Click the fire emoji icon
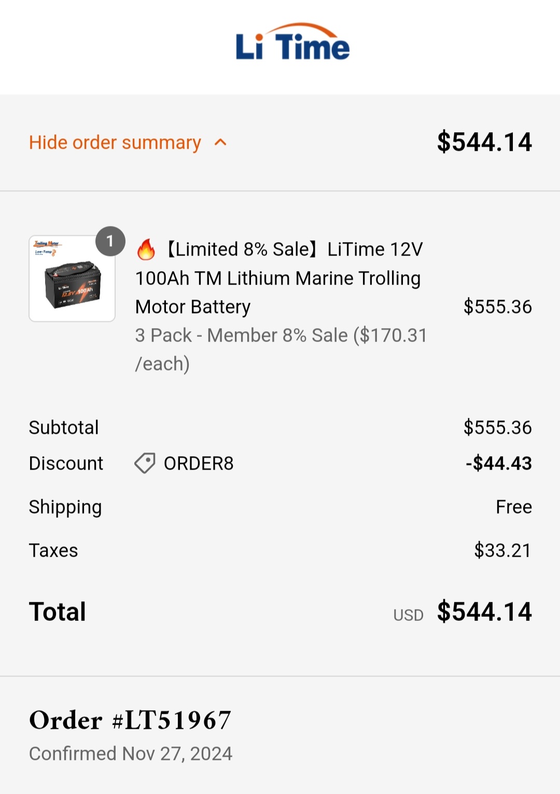This screenshot has height=794, width=560. click(146, 249)
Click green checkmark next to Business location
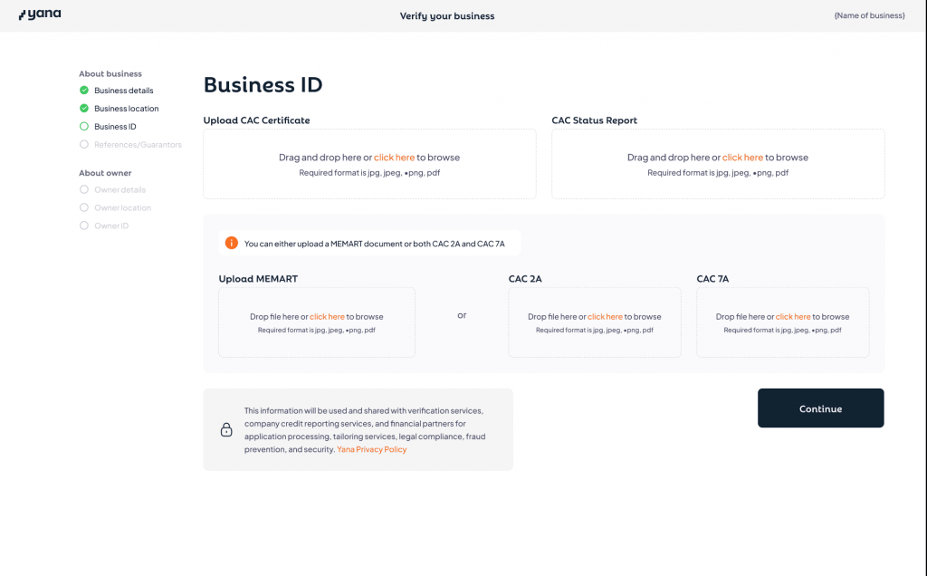Viewport: 927px width, 576px height. 84,109
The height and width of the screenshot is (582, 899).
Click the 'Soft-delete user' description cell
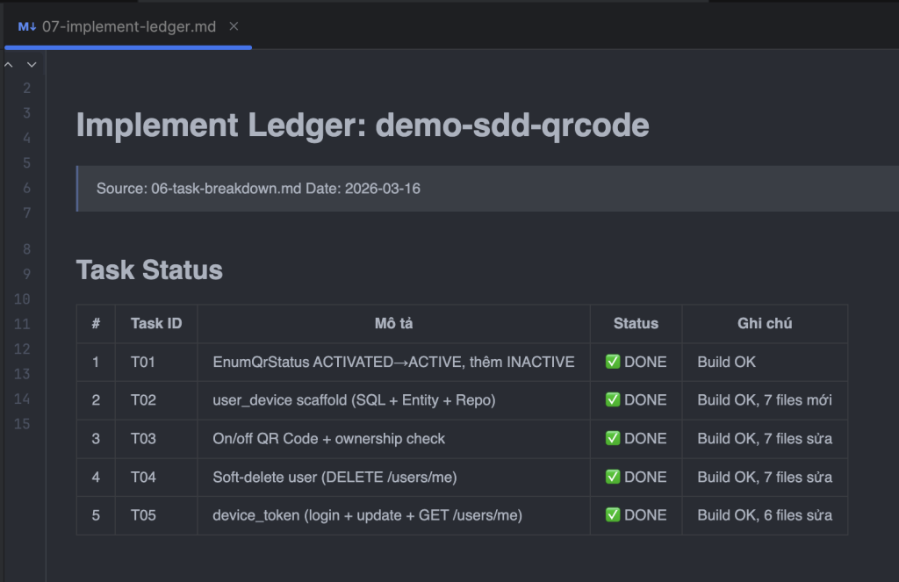click(x=334, y=478)
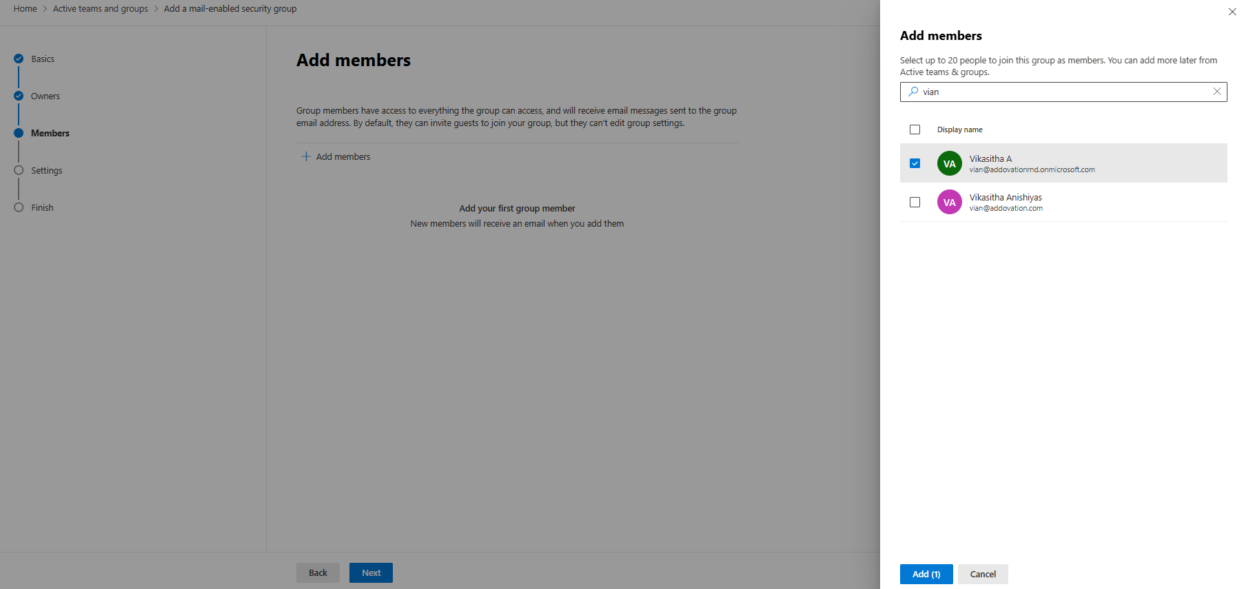1244x589 pixels.
Task: Uncheck the Vikasitha A checkbox
Action: [x=915, y=163]
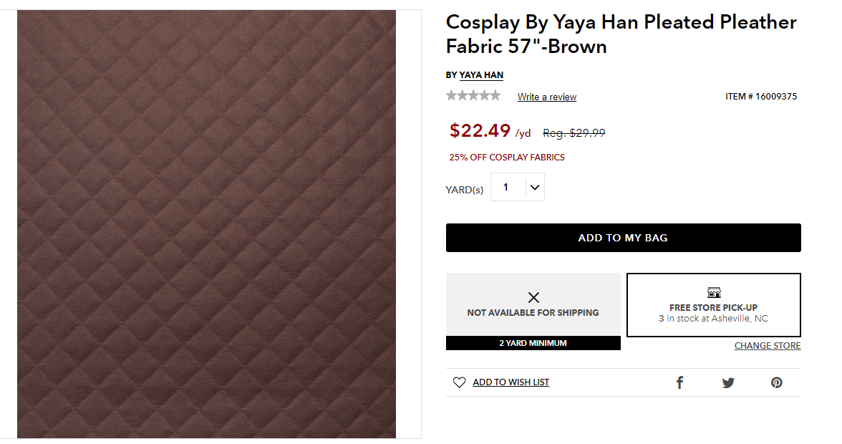Image resolution: width=842 pixels, height=444 pixels.
Task: Open the Write a review link
Action: click(x=547, y=97)
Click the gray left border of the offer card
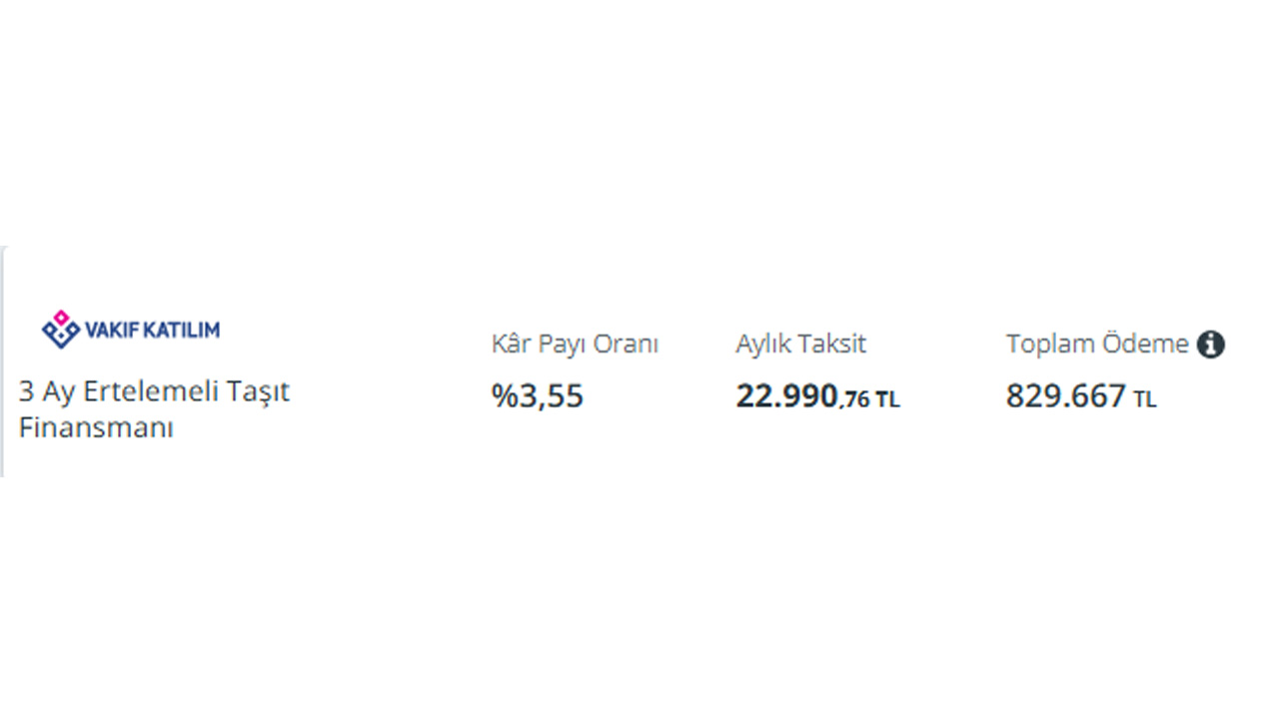The image size is (1279, 719). pyautogui.click(x=2, y=361)
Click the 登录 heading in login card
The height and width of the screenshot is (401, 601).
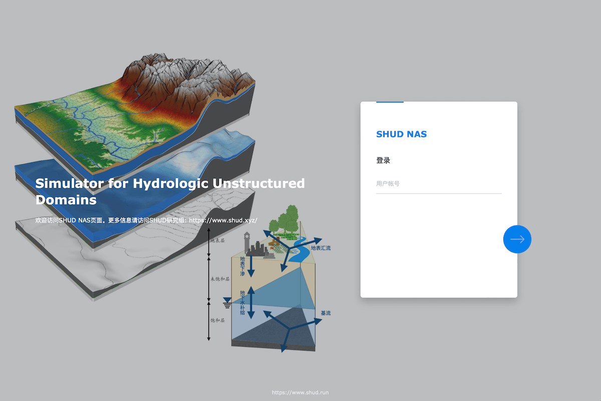click(383, 160)
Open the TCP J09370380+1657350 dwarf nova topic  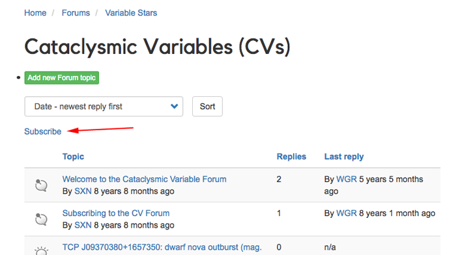click(162, 247)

> **Exercise brief**: Copy out the records word for word, starting at the very beginning and ending with the line that contains "Viewport: 927px width, 576px height. 84,109". Leave the pictures out of your copy.

> **Final result**:
Click the fire emoji icon
This screenshot has height=794, width=560. click(146, 249)
Click green checkmark next to Business location
Viewport: 927px width, 576px height. 84,109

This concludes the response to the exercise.